### [Word and element locating material]

%%

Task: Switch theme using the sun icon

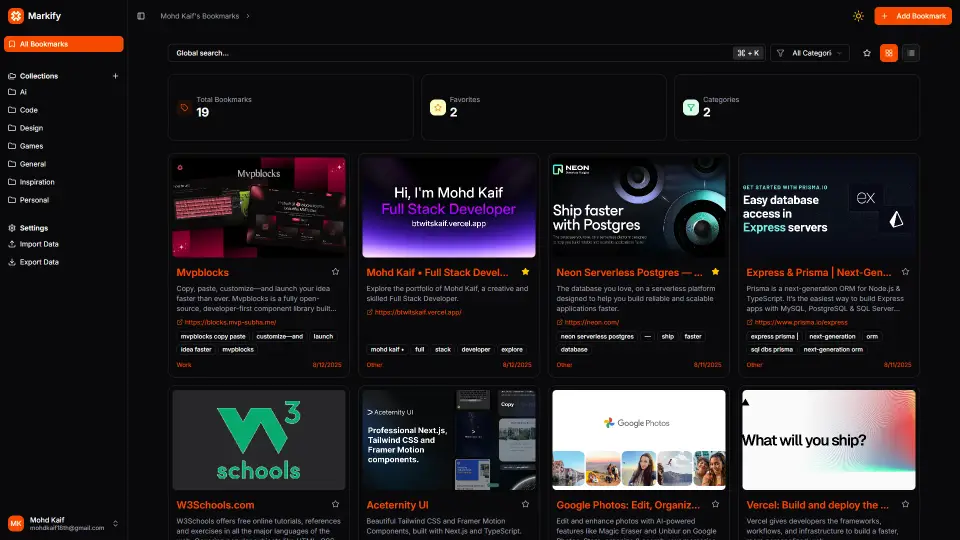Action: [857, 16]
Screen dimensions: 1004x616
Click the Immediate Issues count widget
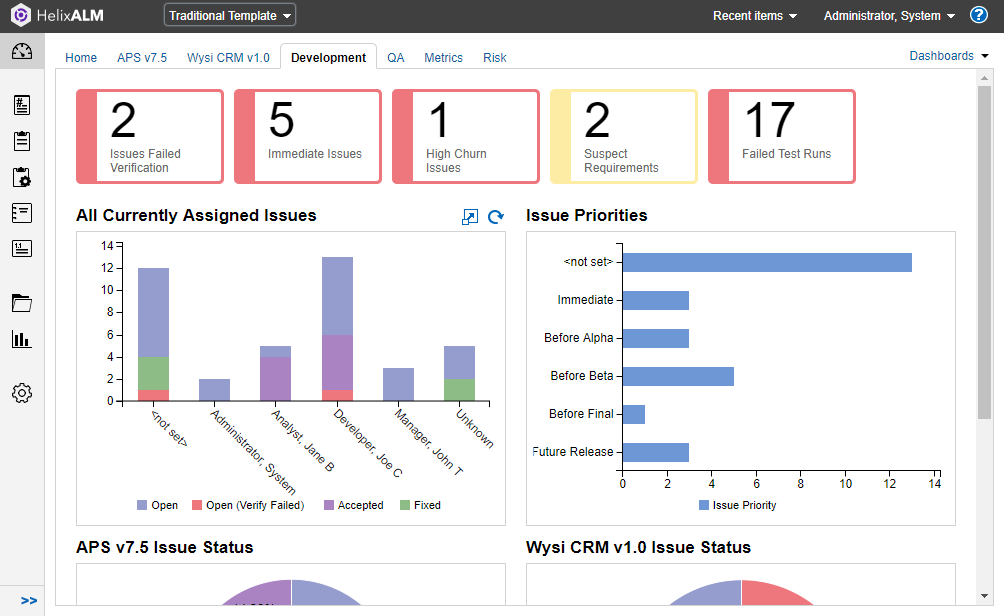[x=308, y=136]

%%

### [EXERCISE]
Update the material above by replacing "sun icon" with "sun button" and leaving everything else unchanged. Omit the pictures from your version.

### [TASK RESULT]
Task: Switch theme using the sun button

Action: [857, 16]
Screen dimensions: 1004x616
Click the Immediate Issues count widget
[x=308, y=136]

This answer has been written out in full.